Discover more from The India Cable
The India Cable: Republic Revolts Bobde, Democracy Dips, What Bihar Vote Means for India
Plus: BECA signed, Pawar unforgiving, Lokur sidestepped, BJP slips in Ladakh, Stephen Alter wins Canadian prize and Arun Shourie thinks about preparing for death
From the founding editors of The Wire—MK Venu, Siddharth Varadarajan and Sidharth Bhatia—and journalists-writers Seema Chishti, Sushant Singh and Tanweer Alam. Editor: Pratik Kanjilal
Snapshot of the day
October 27, 2020
Pratik Kanjilal
A military geo-spatial data sharing agreement between India and the US, accelerated by recent developments on the LAC, has been signed at the two-plus-two meet in Delhi.

Defence minister Rajnath Singh and US Defence Secretary Mark Esper. Photo: defense.gov
It has snowed in Ladakh, where more than 100,000 Indian and Chinese soldiers are deployed in the high altitude area. Here’s a satellite view of the harsh weather


Even the chief justice of India cannot bear Republic TV. “Frankly speaking, I cannot stand it. This has never been the level of our public discourse,” Republic TV was told off by India’s apex court, as CJI S.A. Bobde spoke of the importance of “peace and harmony” and “responsible reporting”. Quite a blast from the past.
Prime Minister Narendra Modi tom-tommed “cooperative federalism”, but his government didn’t want to pay the GST share to the states, and now wants to slash the states’ share of the pool of taxes by nearly a quarter, from 42% to 32%. This could open up one of the oldest fault lines in India’s constitutional democracy, going back to 1967, at least.
The famous Mysore Dasara has been abridged by the pandemic. The elephant procession and tableaux, which usually travels 5 km, traversed just 270 metres, and the show was over in about 30 minutes. In Tamil Nadu, the E.K. Palaniswami government plans to reach out to the Tamil diaspora in 38 countries with a three-day virtual global conclave starting Thursday. The state had reached out to Tamil groups and entrepreneurs in Silicon Valley last year, and startup funding has been pouring in. Interestingly, most of the response comes from Tier-2 towns like San Jose.
The News Minute has accessed the CBI chargesheet on the custodial torture and murder of father and son Jayaraj and Bennix in Thoothukudi three months ago. It makes gory reading, rarely seen except at times of serious social upheaval, like Salwa Judum or the Naxalite movement in West Bengal in the Sixties.
The Economic Times reports that overseas direct investments will face enhanced scrutiny by an RBI panel with representation from regulators and the Finance Ministry, to prevent round-tripping. Currently, they can be cleared by a chief general manager of the RBI. Market investors are concerned that genuine transactions could face roadblocks.
The video of a BJP leader in Kashmir cleaning his shoe with the national flag went viral on the day the party held a Tiranga Yatra (Tricolour March) in Srinagar. It has been protesting against former ally Mehbooba Mufti, who has said that she would not touch the national flag until the scrapped state flag is reinstated. The party said that the clip was old, from before the Pulwama BJP president joined the party. In which case, what’s the problem?

What this exercise asks:
1. Reproduce the passage of the India Cable newsletter from "The News Minute" up to and including "could face roadblocks.".
2. According to the India Cable newsletter, why will overseas direct investments face enhanced scrutiny by an RBI panel? Answer in one to three sentences.
3. Carry the India Cable newsletter forward from the point at which it stops, with further items in the same style.
The entries that follow come from a separate source and are unrelated to the India Cable newsletter.

Input data:
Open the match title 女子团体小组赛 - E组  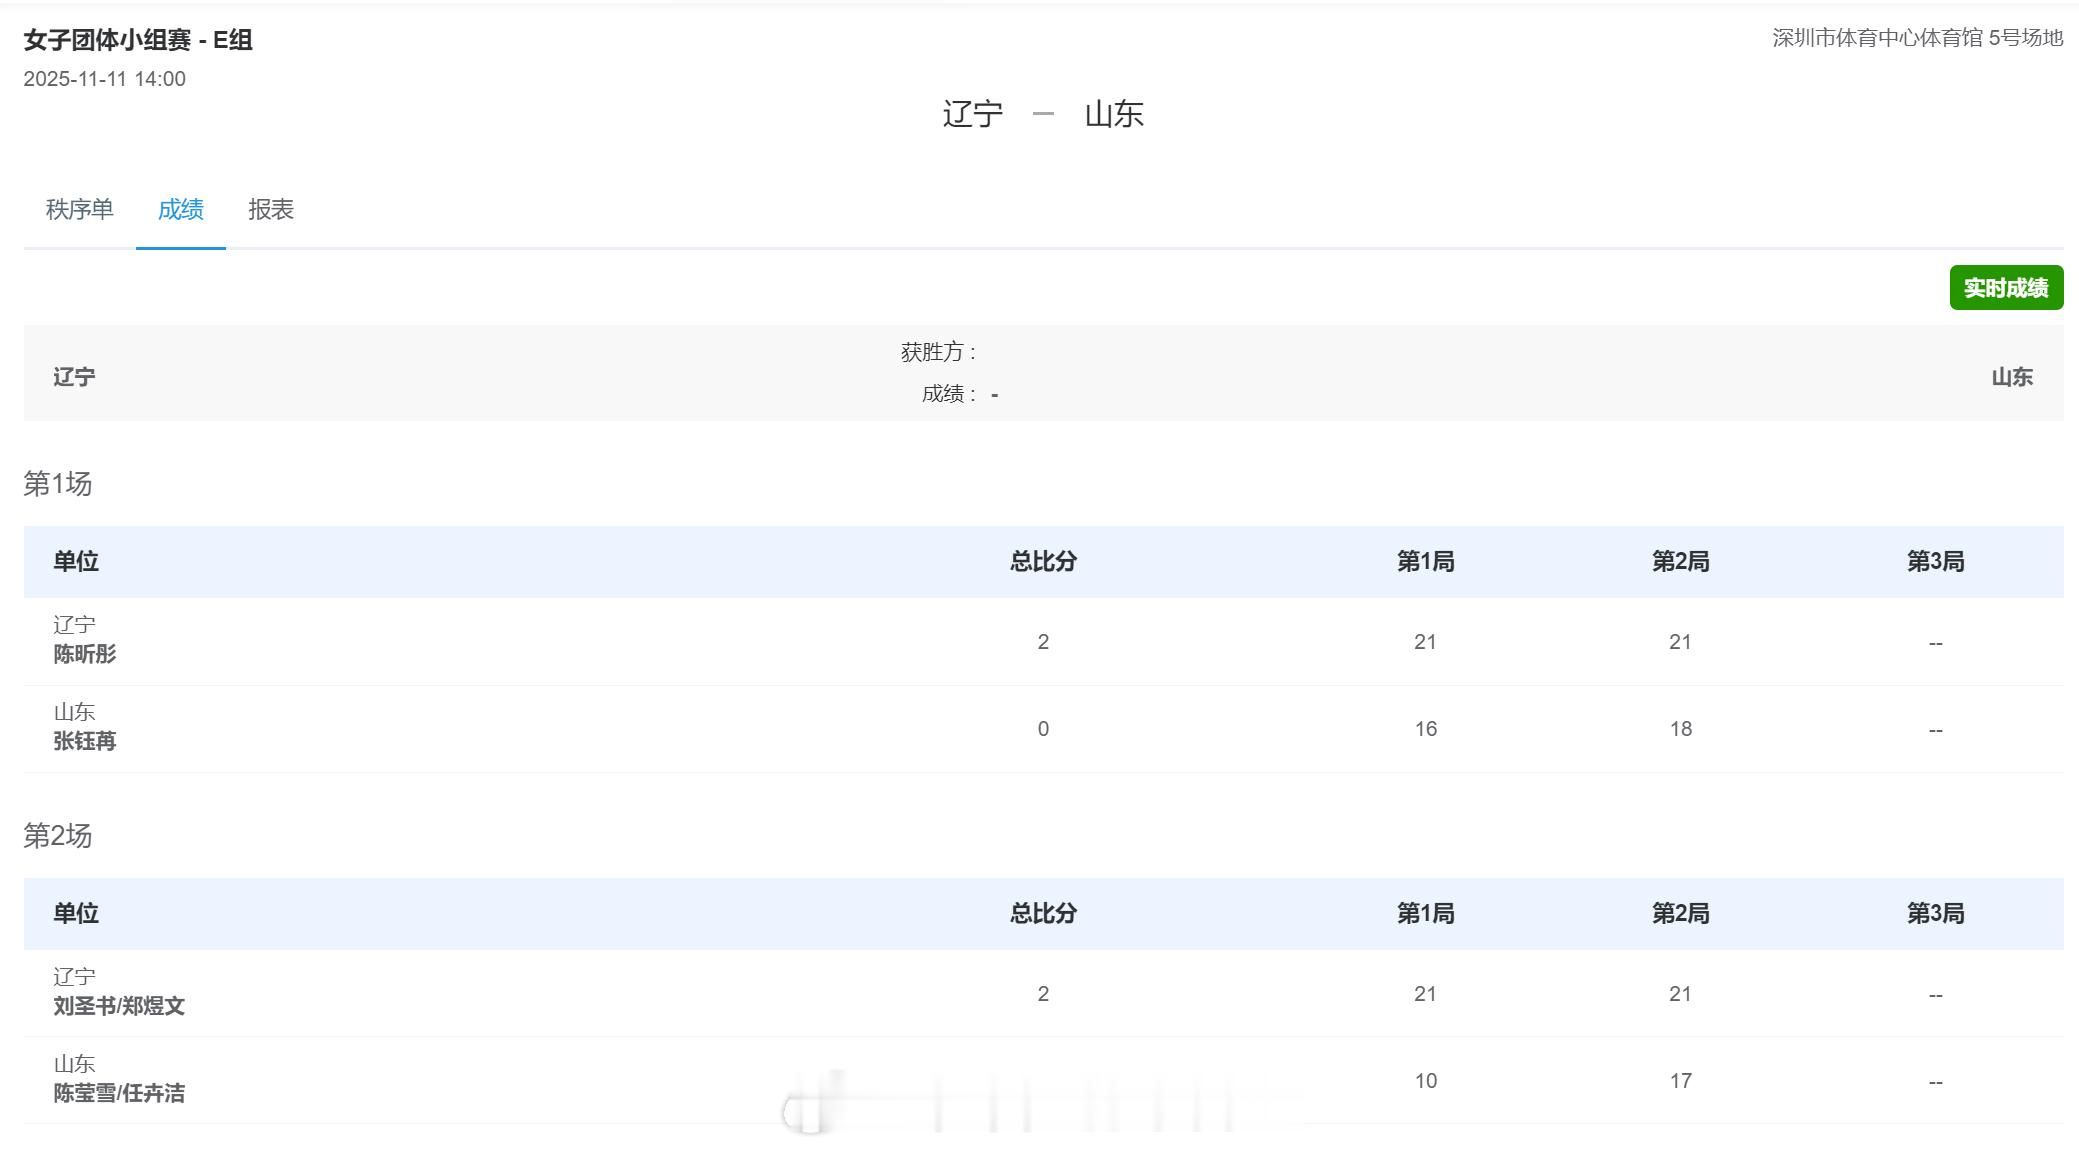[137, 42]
--
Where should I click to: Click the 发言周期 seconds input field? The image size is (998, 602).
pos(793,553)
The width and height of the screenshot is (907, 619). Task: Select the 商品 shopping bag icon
---
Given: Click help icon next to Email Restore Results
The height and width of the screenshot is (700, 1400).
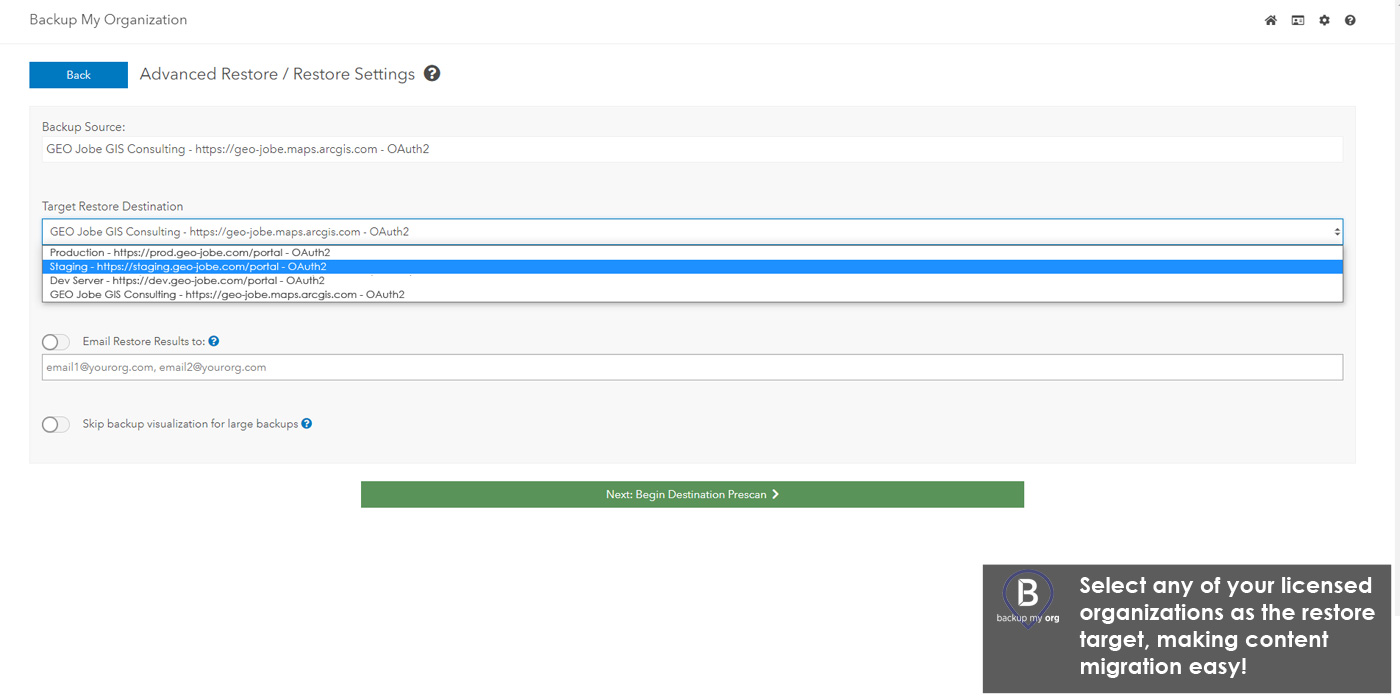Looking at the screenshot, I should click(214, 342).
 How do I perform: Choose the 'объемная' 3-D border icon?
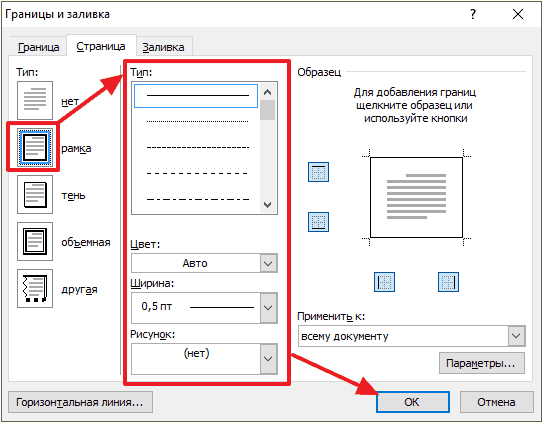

Task answers:
1.
The News Minute has accessed the CBI chargesheet on the custodial torture and murder of father and son Jayaraj and Bennix in Thoothukudi three months ago. It makes gory reading, rarely seen except at times of serious social upheaval, like Salwa Judum or the Naxalite movement in West Bengal in the Sixties.
The Economic Times reports that overseas direct investments will face enhanced scrutiny by an RBI panel with representation from regulators and the Finance Ministry, to prevent round-tripping. Currently, they can be cleared by a chief general manager of the RBI. Market investors are concerned that genuine transactions could face roadblocks.

2. Overseas direct investments will face enhanced scrutiny to prevent round-tripping. The review will be carried out by an RBI panel with representation from regulators and the Finance Ministry, whereas such investments can currently be cleared by a chief general manager of the RBI.

3.
Speaking of footwear, not only is incumbent Bihar CM and BJP ally Nitish Kumar missing from BJP posters and being heckled in rallies, he received the George Bush treatment at Muzaffarpur when a slipper was flung at him as he walked towards his helicopter.
BECA mapped out
The last of the India-US foundational defence agreements has been signed during the two-plus-two meeting in Delhi. The first two agreements on logistics sharing and communications exchange took more than a decade to negotiate, but changing geopolitical contours have hastened the signing of the Basic Exchange and Cooperation Agreement (BECA). Allowing geo-spatial mapping of the land mass, BECA will facilitate sharing of real-time geo-spatial intelligence, map information and satellite images between the two militaries, for defence purposes.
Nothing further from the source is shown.